In [142]:
import pandas as pd
df = pd.read_csv('data/processed_claims.csv')
df.head()

Unnamed: 0,Claim,Food,Phenotype,Relationship-effect,Food Ontology Term,foodDB_wiki
0,ALA contributes to the maintenance of normal b...,Alpha-linolenic acid (ALA),Normal blood cholesterol,Maintenance of a function,https://foodb.ca/compounds/FDB012462,['http://en.wikipedia.org/wiki/Alpha-Linolenic...
1,Activated charcoal contributes to reducing exe...,Activated charcoal,Excessive flatulence,Enhancing a function,https://foodb.ca/compounds/FDB008898,['http://en.wikipedia.org/wiki/Activated_carbon']
2,Barley grain fibre contributes to an increase ...,Barley grain fibre,Increase in faecal bulk,Enhancing a function,https://foodb.ca/foods/FOOD00088,['http://en.wikipedia.org/wiki/Barley']
3,Beta-glucans contribute to the maintenance of ...,Beta-glucans,Normal blood cholesterol,Maintenance of a function,https://foodb.ca/compounds/FDB005762,['http://en.wikipedia.org/wiki/Glucan']
4,Betaine contributes to normal homocysteine met...,Betaine,Normal blood homocysteine,Maintenance of a function,https://foodb.ca/compounds/FDB009020,['http://en.wikipedia.org/wiki/Betaine']


### ANOTATE CLAIMS USING OPENAI GPT-3.5 TURBO MODEL

The text present in the 'Claim' column is sent to the OpenAI GPT-3.5 Turbo model for annotation. The function extracts the entities, classifies them, and extracts an association between those entities.
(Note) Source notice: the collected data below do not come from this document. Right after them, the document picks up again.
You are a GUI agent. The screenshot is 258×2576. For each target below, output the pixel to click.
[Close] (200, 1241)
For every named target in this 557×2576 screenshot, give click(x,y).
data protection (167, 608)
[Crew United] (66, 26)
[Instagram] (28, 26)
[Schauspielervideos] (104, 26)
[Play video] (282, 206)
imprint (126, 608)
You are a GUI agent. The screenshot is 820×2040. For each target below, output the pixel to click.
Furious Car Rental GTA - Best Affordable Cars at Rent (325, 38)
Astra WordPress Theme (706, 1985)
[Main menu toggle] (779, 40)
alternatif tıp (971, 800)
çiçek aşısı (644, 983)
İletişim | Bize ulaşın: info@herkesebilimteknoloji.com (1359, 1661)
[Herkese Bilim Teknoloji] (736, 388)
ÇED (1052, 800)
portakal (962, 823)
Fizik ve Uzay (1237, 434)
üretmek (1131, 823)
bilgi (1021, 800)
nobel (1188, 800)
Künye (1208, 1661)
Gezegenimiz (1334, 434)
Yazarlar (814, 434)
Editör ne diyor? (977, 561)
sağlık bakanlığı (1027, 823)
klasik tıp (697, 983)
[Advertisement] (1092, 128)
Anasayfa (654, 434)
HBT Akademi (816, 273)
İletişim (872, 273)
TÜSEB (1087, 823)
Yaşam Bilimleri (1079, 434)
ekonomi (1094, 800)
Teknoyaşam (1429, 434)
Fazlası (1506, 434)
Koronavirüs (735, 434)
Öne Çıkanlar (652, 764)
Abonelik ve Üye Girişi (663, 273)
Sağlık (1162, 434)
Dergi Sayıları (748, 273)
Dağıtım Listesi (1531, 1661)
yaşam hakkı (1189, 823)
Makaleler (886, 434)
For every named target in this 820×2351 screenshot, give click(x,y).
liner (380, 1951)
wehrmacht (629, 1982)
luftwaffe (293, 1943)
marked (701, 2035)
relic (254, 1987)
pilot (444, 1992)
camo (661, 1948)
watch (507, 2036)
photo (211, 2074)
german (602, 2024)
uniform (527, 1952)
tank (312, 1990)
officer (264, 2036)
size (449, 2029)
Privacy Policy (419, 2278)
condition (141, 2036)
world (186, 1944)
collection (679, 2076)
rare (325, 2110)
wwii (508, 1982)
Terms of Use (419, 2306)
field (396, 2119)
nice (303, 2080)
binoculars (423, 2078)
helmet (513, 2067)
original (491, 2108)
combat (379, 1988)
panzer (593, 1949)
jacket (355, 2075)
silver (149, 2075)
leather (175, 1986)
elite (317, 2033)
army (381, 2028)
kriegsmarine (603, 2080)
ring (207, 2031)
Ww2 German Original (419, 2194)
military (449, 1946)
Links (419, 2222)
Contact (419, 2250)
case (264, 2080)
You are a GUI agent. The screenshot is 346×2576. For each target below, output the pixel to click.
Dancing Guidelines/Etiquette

The entities to extract are of the types: "Food Entity", "Phenotype". The function returns the results as a YAML object with the following fields:

entities: the list of entities in the text, each entity is an object with the fields: label, type
association: a list with the most important association between entities in the text, an association is an object with the fields: "subject" for the subject entity, "predicate" for the relation (maintenance of function, enhancing a function, reducing a risk factor), "object" for the object entity
The function saves the annotated results in 'data/annotated_claims.csv' file.

In [143]:
import requests
import json

def annotateClaimsKG():
    url = 'https://api.collaboratory.semanticscience.org/openai-extract'
    headers = {'content-type': 'application/json'}
    params = {'prompt':'From the text below, extract the entities, classify them and extract an association between those entities, Entities to extract should be of one of those types: "Food Entity", "Phenotype". Return the results as a YAML object with the following fields: - entities: <the list of entities in the text, each entity is an object with the fields: label, type> - association: <a list with the most important association between entities in the text, an association is an object with the fields: "subject" for the subject entity, "predicate" for the relation (maintenance of function, enhancing a function, reducing a risk factor), "object" for the object entity>'}

    annot = []
    for i in range(0,len(df)):
        while True:
            data = {
                'text': df['Claim'][i]
            }
            response = requests.post(url, params=params, data=json.dumps(data), headers=headers)
            print(response)
            try:
                response = response.json()
                print(response)
                food_entities = [entity['label'] for entity in response['entities'] if entity['type'] == 'Food Entity']
                phenotype_entities = [entity['label'] for entity in response['entities'] if entity['type'] == 'Phenotype']
                health_relationships = [association['predicate'] for association in response['association']]
                row = [df['Claim'][i], food_entities, phenotype_entities, health_relationships]
                annot.append(row)
                break
            except:
                pass
    annotations = pd.DataFrame(annot, columns=['Claim', 'Food','Phenotype','Health relationship'])
    annotations.to_csv('data/annotated_claims.csv', index=False)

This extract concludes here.